Building Applications with Llama C++
Application Development Insights
- When integrating Llama C++ into applications, compiling it into a binary format requires additional steps such as writing bindings in preferred programming languages.
- Pre-existing bindings are available as packages that facilitate calling methods from compiled binaries without needing extensive coding knowledge.
How to Install and Use Llama C++ with Python
Installation Process
- The speaker discusses the installation of binaries for various programming languages, specifically focusing on integrating Llama C++ with a Python application.
- To use Llama C++, the speaker mentions the need to install Python bindings that will also build Llama C++ from source, allowing interaction through Python.
- The installation command
pip install llama C++ Pythonis suggested, although it is noted that there isn't a direct pip installer available initially.
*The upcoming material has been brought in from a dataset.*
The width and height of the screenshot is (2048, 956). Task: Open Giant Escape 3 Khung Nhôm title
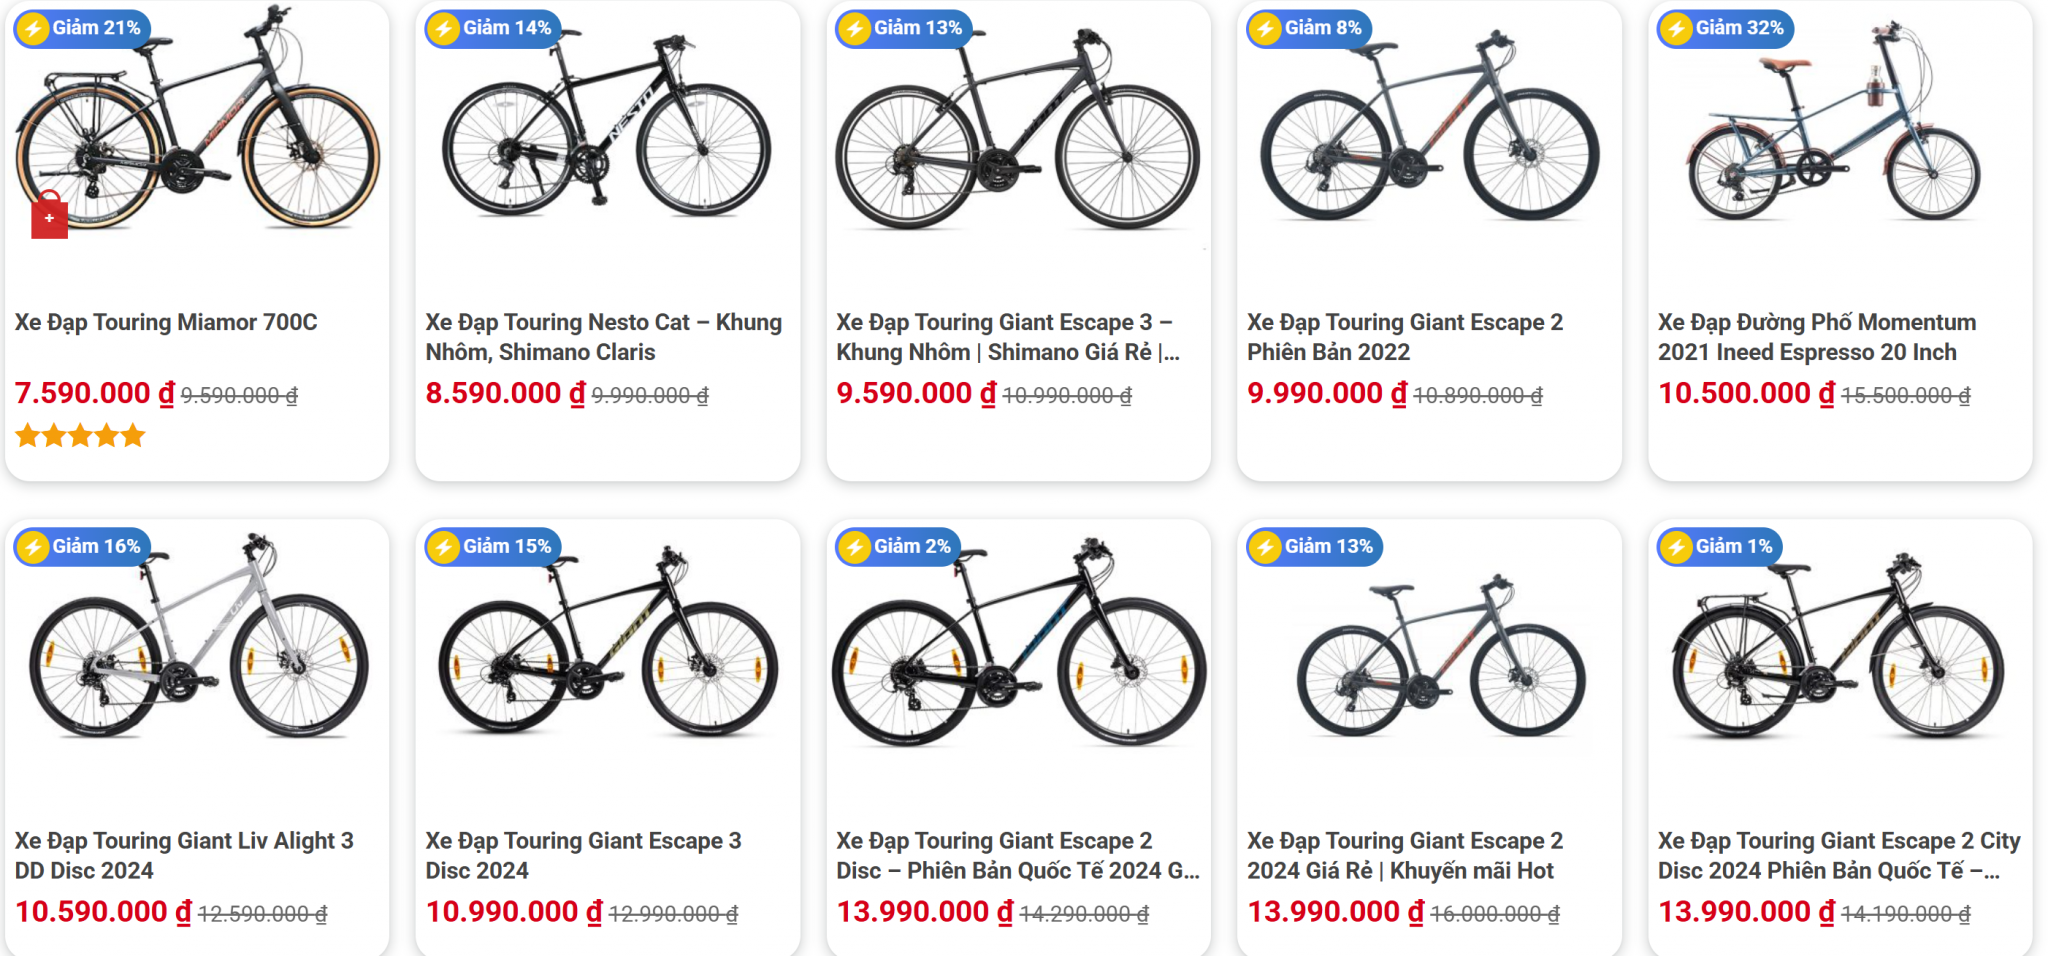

Troubleshooting Installation
- The speaker suggests running the installation in the terminal instead of using pip directly and encourages checking documentation for detailed guidance.
- Emphasizes that all functionalities offered by Llama C++ can be accessed through any preferred programming language, enhancing versatility.
Loading and Using Models
- After resolving installation issues, the speaker demonstrates how to load a model (specifically mentioning "gema tree model") into their environment.
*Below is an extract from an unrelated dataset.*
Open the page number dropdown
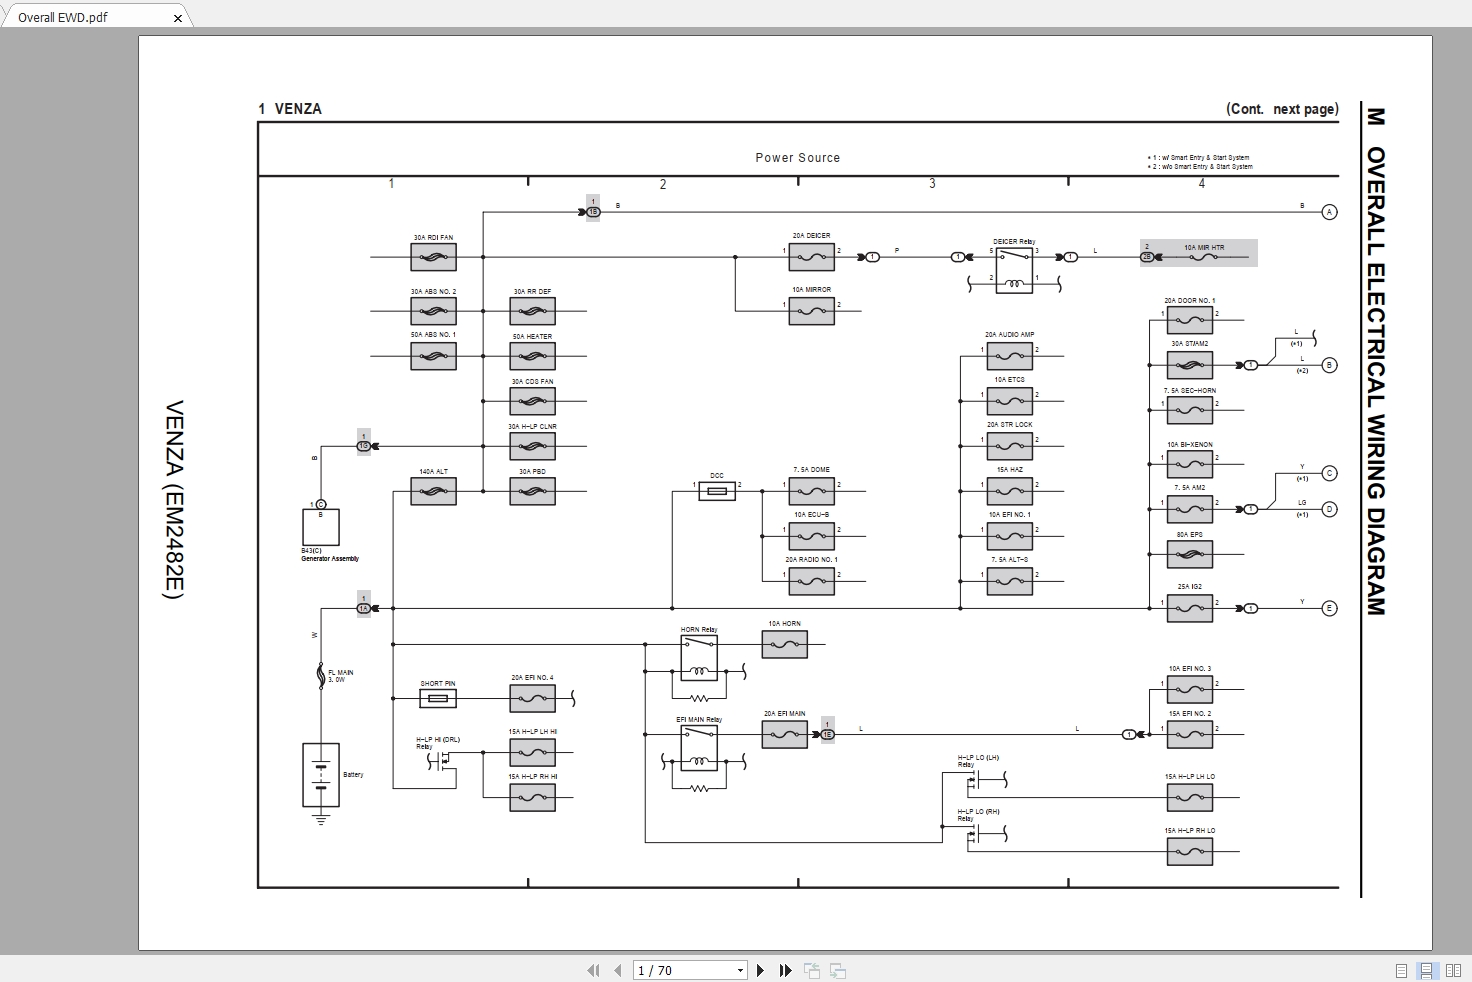This screenshot has width=1472, height=982. click(x=742, y=970)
- The API for interacting with Llama C++ is described as being similar to OpenAI's API, where users provide messages formatted in a specific way.
Example Interaction
- An example conversation is shown where an AI responds positively to user input, illustrating how one can chat using the loaded model.
- The importance of bundling applications when developing in Python is highlighted, noting that actual models must be included in deployments.